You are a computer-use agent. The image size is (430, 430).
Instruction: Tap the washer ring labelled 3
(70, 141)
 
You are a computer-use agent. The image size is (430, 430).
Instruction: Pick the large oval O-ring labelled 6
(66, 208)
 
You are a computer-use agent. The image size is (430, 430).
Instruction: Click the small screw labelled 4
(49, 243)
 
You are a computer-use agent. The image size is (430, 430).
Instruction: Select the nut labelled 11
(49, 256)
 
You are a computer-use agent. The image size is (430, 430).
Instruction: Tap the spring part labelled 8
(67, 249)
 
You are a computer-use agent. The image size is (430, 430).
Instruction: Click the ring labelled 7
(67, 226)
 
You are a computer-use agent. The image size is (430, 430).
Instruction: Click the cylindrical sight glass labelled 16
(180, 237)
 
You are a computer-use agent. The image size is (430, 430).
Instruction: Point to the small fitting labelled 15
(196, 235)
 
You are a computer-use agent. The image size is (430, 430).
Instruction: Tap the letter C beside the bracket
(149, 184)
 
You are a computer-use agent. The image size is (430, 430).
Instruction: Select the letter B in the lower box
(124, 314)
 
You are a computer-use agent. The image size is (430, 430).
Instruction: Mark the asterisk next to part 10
* * *
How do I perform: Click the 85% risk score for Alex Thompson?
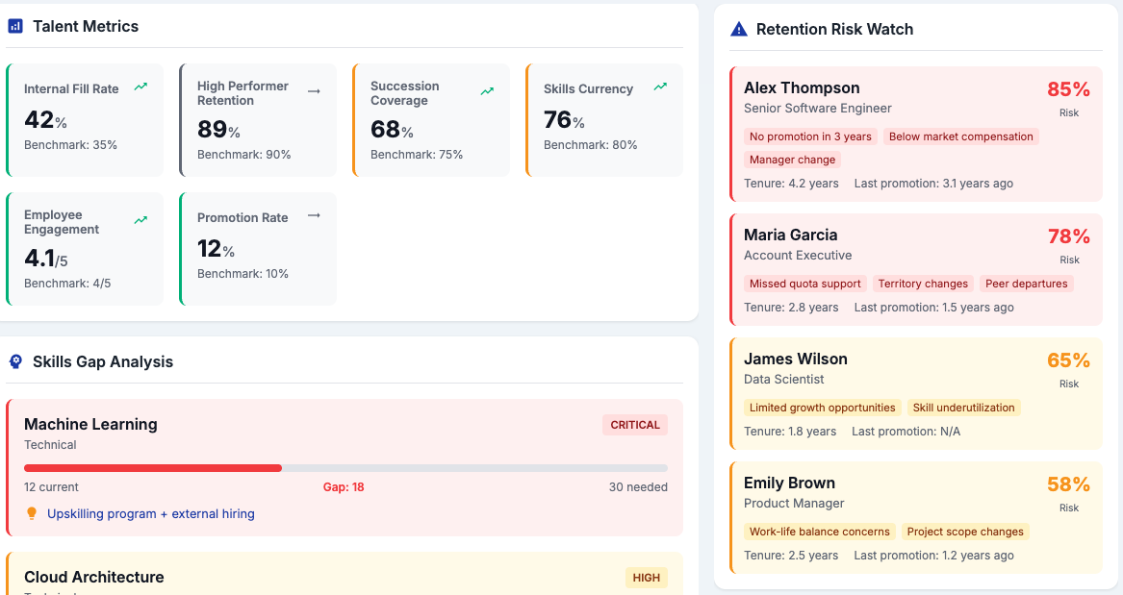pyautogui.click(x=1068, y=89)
==
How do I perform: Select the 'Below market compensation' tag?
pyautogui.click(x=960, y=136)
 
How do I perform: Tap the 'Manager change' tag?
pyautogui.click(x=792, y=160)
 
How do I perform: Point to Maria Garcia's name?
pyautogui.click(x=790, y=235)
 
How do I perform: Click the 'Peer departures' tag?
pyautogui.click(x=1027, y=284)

WHAT IS BEING ASKED | Begin at the row that contains "How do I perform: Select" and stop after the row that contains "pyautogui.click(x=1027, y=284)". Reproduce these rows with "tag" swapped for "label" and nothing else changed.

ANSWER |
How do I perform: Select the 'Below market compensation' label?
pyautogui.click(x=960, y=136)
 
How do I perform: Tap the 'Manager change' label?
pyautogui.click(x=792, y=160)
 
How do I perform: Point to Maria Garcia's name?
pyautogui.click(x=790, y=235)
 
How do I perform: Click the 'Peer departures' label?
pyautogui.click(x=1027, y=284)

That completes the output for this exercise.